Bulk operations in Groovy script tasks
When a Groovy script task calls the Collibra <Resource>Api interfaces, such as assetApi, relationApi, attributeApi, or responsibilityApi, those calls invoke Spring service beans directly rather than making HTTP requests. All of these beans use the Spring default transaction propagation, which means they join the existing transaction rather than opening their own.
A synchronous script task therefore runs entirely in a single database transaction. Every API call made during the script, including reads and writes, participates in that transaction, which stays open until the script completes.
Impact of bulk operations on transaction management
A script that iterates over a large dataset and writes for each item accumulates all those writes in one transaction. The open transaction holds row-level locks on every row it touches. Under concurrent load, other processes attempting to read or modify the same rows are blocked behind those locks. If the script runs long enough, the lock contention can saturate the database connection pool and make Collibra unresponsive.
Setting script tasks to Asynchronous alone does not resolve this issue. The task is moved to a background job thread, but the transaction boundary is unchanged and the entire script still runs in one transaction.
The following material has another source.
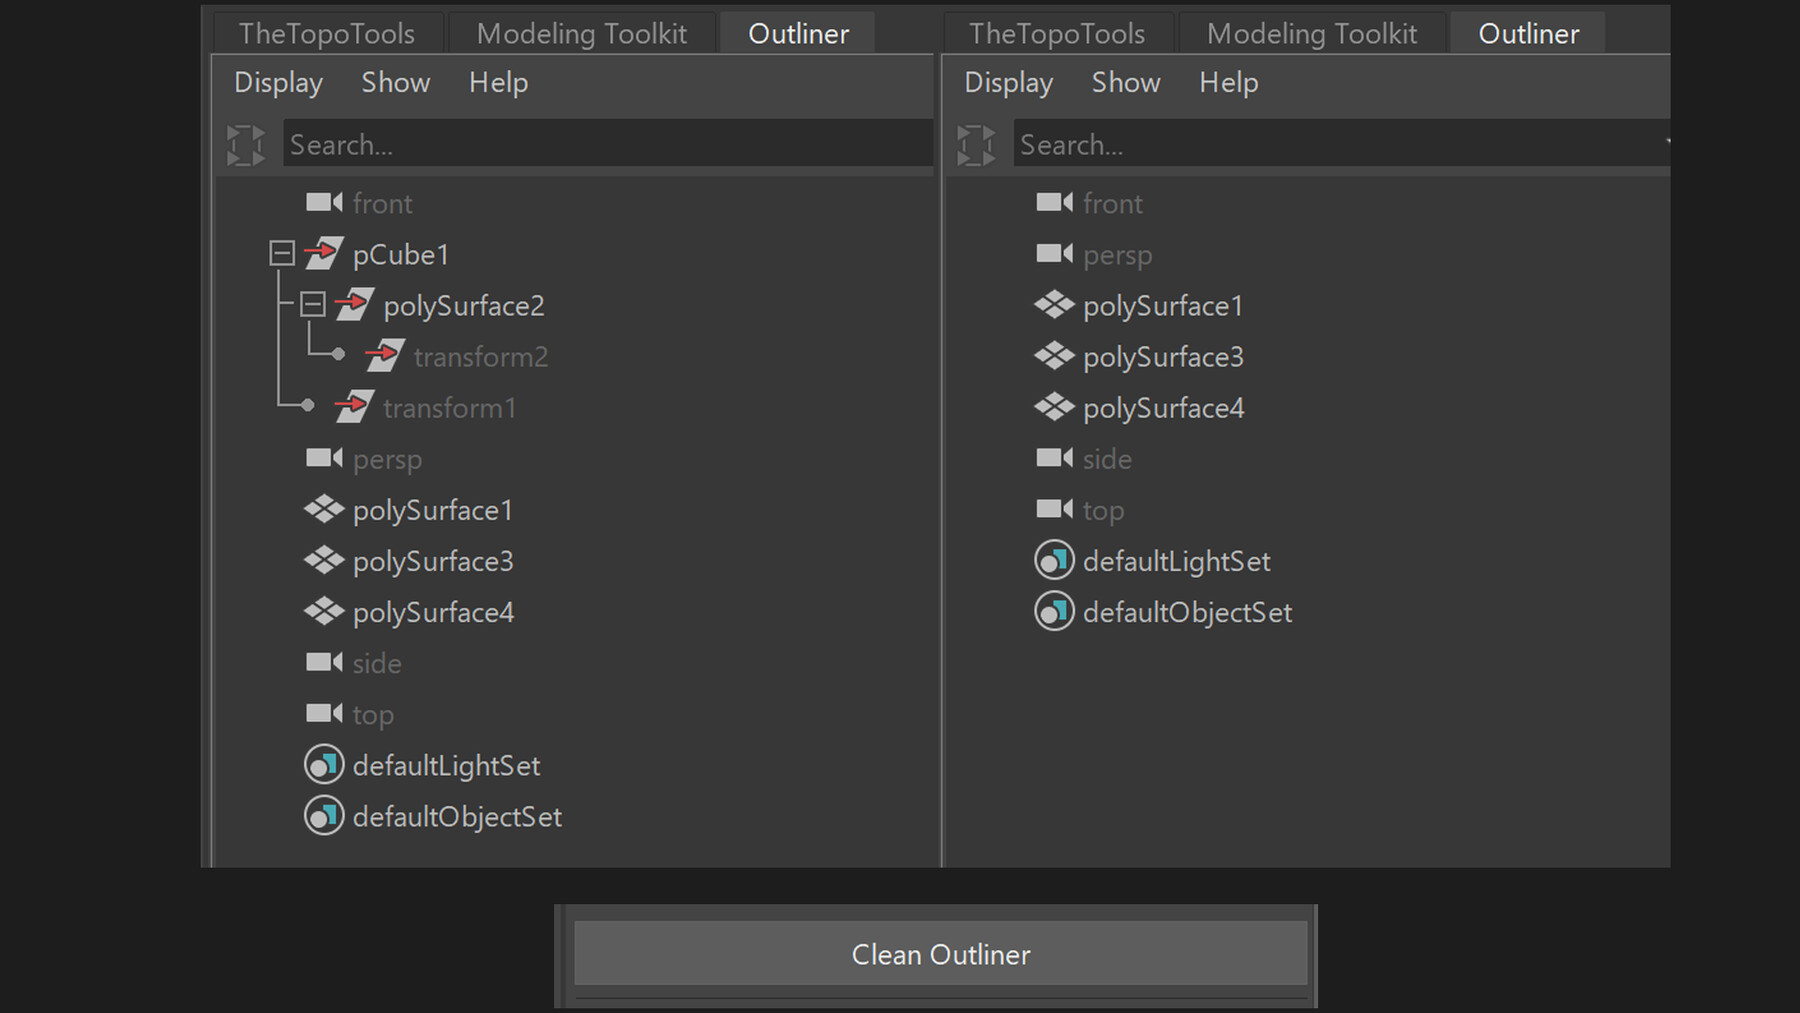Select the pCube1 transform node icon
The image size is (1800, 1013).
click(322, 253)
Recommended pattern for bulk operations
To avoid long-running transactions, split the workflow into two script tasks connected by a loop-back gateway:
- A collector script task that runs synchronously in one short transaction. It queries the full dataset, builds a list of work items, and stores it as a process variable using
execution.setVariable("workItems", ...). - A processor script task in asynchronous mode, which gives each execution its own transaction. It takes the first batch of items from workItems, processes them, updates the process variable with the remaining items, and sets
execution.setVariable("hasMoreWork", !workItems.isEmpty()). - An exclusive gateway that routes back to the processor task when
${hasMoreWork}is true, or proceeds to the end event when${!hasMoreWork}is true.
The following diagram illustrates this pattern:
Each time the async job executor picks up the processor task, it runs in its own transaction. A failure in one batch rolls back only that batch, and the remaining work continues.
Choosing a batch size
A batch of 25 to 50 items is a practical starting point. Smaller batches result in shorter transactions and less lock contention. Larger batches reduce job executor overhead but increase the risk of contention under concurrent load.
Alternative: parallel multi-instance subprocess
You can wrap the processor in an asynchronous subprocess with the Multi instance type property set to Parallel to process all batches in parallel, which increases throughput. However, all batch jobs compete for database connections simultaneously. Under high concurrent load, this approach may be counterproductive. Use the sequential loop-back pattern unless throughput is a critical requirement.